Legal

Privacy Notice

How CartLink handles account, checkout, payment, receipt, and analytics data.

Last updated: 2 June 2026

This Privacy Notice is a starter notice and should be reviewed before production use.

This Privacy Notice explains how CartLink may collect, use, disclose, retain, and protect personal data.

1.

Who this notice applies to

This notice applies to CartLink account users, workspace members, sellers, customers who open checkout links, and visitors to public CartLink pages.

2.

Personal data we collect

We may collect account details, workspace and store details, contact channels, checkout customer details, payment references, receipts, subscription records, audit records, and support messages.

3.

Checkout and analytics data

When a customer opens a CartLink checkout page, we may log checkout page views, selected payment method, QR download clicks, payment proof clicks, gateway payment clicks, receipt views, receipt downloads, referral clicks, IP address, user agent, referer URL, approximate device/browser information, and anonymous visitor identifiers.

4.

How we use personal data

We use personal data to provide checkout links, process or verify payments, issue receipts, manage subscriptions, secure accounts, maintain audit logs, provide analytics to sellers, improve the service, and communicate service updates.

5.

Seller responsibilities

Sellers are responsible for ensuring they have a lawful basis or valid permission to collect and use customer information entered through their checkout links.

6.

Payment providers and third parties

If a seller connects ToyyibPay or another payment provider, payment-related data may be sent to that provider to create payment pages, process payments, verify callbacks, and issue receipts.

7.

Disclosure

We may disclose data to payment providers, hosting providers, email providers, analytics or security providers if used, professional advisers, authorities where legally required, and authorised workspace users.

8.

Cookies and identifiers

We may use cookies or similar identifiers to keep users signed in, protect accounts, remember checkout visitors, support repeat-customer prefill where enabled, and measure checkout activity.

9.

Security and retention

We apply reasonable technical and organisational safeguards. Personal data is retained only as long as needed for service, legal, accounting, audit, and dispute purposes.

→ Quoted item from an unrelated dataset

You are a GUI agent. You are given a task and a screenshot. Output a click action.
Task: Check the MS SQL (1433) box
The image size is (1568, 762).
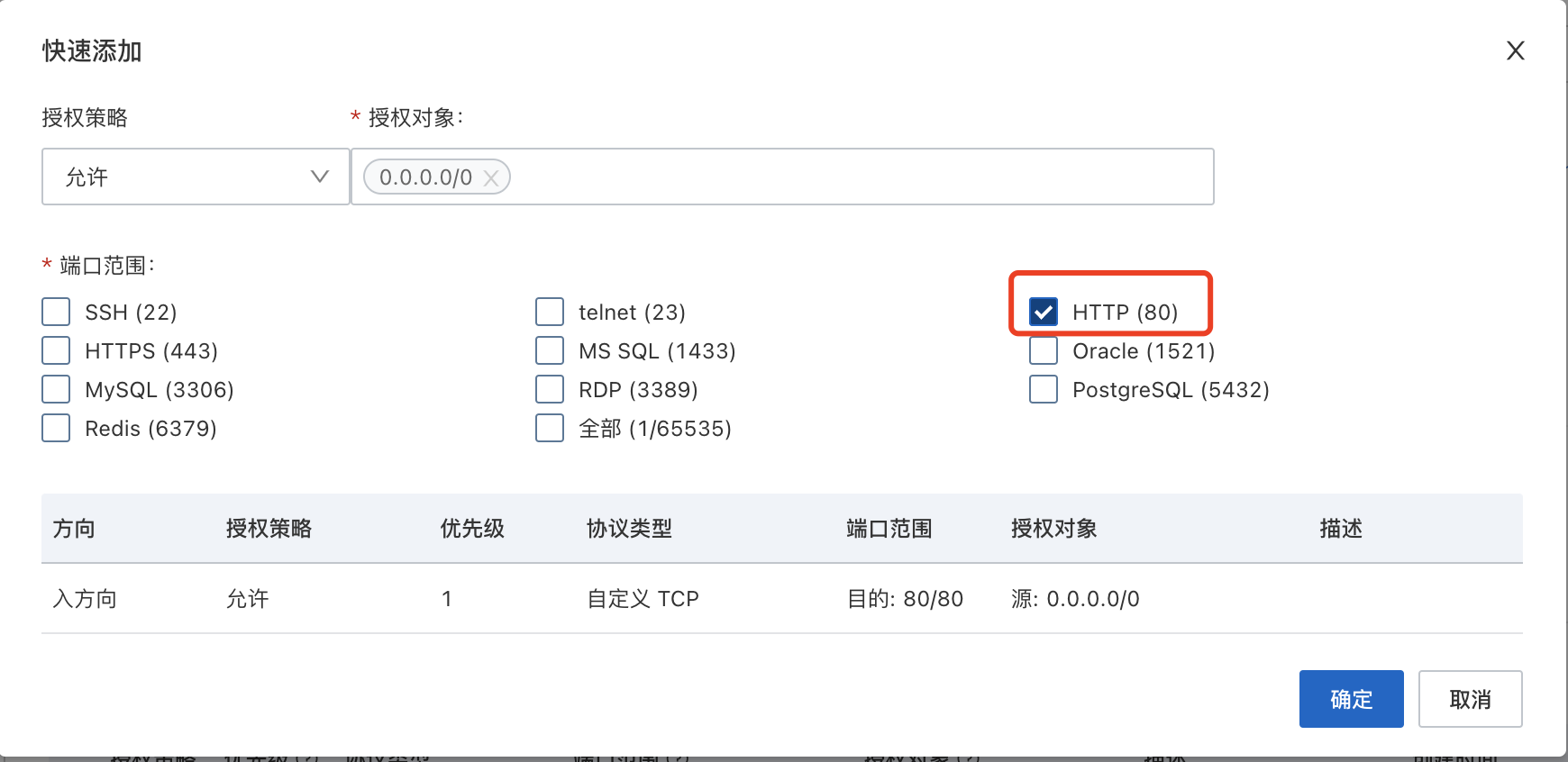[x=550, y=351]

Some records, including payment records, receipts, audit logs, security logs, and subscription records, may be retained even after an account or workspace is closed where required for legal, accounting, audit, dispute, or fraud-prevention purposes.

10.

Your choices and access rights

You may request access, correction, or deletion where applicable. Some records may need to be retained for legal, audit, payment, accounting, dispute, security, or fraud-prevention reasons.

11.

International processing

Some providers may process data outside Malaysia. Where this happens, we rely on contractual, technical, and organisational safeguards appropriate to the service.

12.

Contact

For privacy requests, contact the CartLink administrator using the official support channel published by the business.